KUALA LUMPUR: The local banking system's loan growth has picked up in June, expanding 4.1 per cent year-on-year (Y-o-Y) versus 3.9 per cent (YoY) in May.
Kenanga Research said the main highlight was the strong rebound in household loan applications of 133 per cent month-on-month (MoM) and approvals (110 per cent MoM), possibly from improved economic activities and pent-up demand.
"It will be interesting to see in the coming months if such levels of applications and approvals can be sustained," the firm said in a report today.
The banking system's asset quality appears well preserved with system gross impaired loans down five per cent MoM.
Its loss coverage rose further to 93 per cent from 89 per cent in May on a combination of improved asset quality and banks building up reserve coverage in the second quarter.
Kenanga Research said YoY, June 2020 total deposits had risen at a faster clip of five per cent compared to four per cent YoY in May.
Deposits from individuals were up seven per cent YoY while business deposits rose one per cent YoY from one per cent YoY decline in May.
CASA (current account savings account) growth remained robust at 17 per cent YoY (May: 14 per cent YoY) while fixed deposits were flat YoY (May: -1.0 per cent YoY).

» **Your assignment**
Copy everything from "Kenanga Research said YoY, June" down to "decline in May." in the article on bank loan growth above, word for word.

» **Data under study**
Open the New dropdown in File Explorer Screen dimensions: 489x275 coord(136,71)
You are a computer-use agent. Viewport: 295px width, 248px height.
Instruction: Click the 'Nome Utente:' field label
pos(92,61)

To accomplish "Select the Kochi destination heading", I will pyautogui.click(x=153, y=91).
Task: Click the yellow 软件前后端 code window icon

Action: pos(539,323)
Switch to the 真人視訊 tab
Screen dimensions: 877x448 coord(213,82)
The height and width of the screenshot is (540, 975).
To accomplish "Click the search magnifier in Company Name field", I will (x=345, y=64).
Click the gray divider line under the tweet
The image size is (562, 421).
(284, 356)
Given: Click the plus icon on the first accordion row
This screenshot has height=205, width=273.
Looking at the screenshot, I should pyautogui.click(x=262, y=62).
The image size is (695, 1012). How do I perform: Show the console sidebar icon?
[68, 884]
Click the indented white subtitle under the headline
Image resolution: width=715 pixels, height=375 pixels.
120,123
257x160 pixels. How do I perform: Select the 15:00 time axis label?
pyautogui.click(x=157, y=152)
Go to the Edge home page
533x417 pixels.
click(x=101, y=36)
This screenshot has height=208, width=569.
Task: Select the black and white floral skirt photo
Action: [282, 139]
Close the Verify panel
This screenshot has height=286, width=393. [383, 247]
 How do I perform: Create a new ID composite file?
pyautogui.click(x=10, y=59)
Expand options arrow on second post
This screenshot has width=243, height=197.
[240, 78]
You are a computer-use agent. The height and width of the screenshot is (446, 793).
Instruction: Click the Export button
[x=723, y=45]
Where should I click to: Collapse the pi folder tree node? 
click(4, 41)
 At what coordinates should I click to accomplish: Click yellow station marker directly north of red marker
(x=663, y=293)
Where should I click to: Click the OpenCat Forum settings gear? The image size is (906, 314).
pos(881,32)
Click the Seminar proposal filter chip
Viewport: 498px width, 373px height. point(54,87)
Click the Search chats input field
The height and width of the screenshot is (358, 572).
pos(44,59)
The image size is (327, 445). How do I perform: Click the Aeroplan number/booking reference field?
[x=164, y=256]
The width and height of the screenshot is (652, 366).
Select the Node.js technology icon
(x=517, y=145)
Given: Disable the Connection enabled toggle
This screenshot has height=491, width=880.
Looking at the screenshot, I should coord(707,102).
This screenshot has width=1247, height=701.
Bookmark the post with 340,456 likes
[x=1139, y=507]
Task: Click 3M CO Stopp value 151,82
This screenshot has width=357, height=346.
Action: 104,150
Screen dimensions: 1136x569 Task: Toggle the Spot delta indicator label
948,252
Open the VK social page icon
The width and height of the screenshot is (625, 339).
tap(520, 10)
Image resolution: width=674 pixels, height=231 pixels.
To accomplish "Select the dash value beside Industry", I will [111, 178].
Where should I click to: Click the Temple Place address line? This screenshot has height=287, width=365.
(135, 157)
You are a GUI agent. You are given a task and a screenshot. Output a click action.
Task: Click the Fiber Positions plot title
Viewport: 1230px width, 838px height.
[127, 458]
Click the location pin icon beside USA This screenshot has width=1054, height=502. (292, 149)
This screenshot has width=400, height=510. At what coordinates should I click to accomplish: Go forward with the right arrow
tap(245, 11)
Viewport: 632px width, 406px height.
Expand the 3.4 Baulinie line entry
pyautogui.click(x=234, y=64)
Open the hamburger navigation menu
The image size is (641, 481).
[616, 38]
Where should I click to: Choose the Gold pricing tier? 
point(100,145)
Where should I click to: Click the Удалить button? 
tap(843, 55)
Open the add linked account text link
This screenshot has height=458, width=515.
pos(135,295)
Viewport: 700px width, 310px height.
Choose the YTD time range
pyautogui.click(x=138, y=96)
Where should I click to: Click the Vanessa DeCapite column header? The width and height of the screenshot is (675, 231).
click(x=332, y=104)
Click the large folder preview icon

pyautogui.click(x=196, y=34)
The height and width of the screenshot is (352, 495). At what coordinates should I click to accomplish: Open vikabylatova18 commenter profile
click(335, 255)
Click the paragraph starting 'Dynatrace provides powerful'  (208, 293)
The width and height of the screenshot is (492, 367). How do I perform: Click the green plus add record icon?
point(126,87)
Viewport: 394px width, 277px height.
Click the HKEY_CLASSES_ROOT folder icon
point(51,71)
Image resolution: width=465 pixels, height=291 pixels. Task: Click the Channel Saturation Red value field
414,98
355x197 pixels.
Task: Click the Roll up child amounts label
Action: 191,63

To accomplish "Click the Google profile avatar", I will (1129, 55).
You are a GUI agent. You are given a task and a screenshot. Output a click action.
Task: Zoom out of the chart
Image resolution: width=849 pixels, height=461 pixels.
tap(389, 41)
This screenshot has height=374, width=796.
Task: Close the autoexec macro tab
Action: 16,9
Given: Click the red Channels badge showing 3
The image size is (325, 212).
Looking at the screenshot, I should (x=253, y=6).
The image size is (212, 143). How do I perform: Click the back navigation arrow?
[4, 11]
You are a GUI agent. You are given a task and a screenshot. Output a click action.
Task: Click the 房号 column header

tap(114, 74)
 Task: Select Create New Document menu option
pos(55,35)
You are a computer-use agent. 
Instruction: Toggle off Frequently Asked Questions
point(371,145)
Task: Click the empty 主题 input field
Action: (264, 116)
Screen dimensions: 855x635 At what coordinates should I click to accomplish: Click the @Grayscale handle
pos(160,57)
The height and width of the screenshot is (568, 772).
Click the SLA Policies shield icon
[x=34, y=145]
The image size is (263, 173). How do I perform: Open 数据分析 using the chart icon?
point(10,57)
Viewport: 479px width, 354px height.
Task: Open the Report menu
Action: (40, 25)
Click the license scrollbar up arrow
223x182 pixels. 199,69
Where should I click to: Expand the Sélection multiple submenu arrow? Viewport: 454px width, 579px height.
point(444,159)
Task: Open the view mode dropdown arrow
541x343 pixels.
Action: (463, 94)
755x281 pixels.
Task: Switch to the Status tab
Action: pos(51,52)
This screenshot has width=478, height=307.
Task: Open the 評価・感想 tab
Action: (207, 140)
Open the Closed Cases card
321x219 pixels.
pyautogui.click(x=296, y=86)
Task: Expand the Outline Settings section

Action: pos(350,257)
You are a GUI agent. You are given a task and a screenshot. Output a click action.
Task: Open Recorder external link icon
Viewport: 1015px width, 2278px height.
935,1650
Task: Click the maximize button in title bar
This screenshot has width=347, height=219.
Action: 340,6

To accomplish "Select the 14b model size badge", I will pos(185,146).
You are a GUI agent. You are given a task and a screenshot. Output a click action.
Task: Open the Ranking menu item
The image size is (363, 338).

» **Answer to this exercise**
Kenanga Research said YoY, June 2020 total deposits had risen at a faster clip of five per cent compared to four per cent YoY in May.
Deposits from individuals were up seven per cent YoY while business deposits rose one per cent YoY from one per cent YoY decline in May.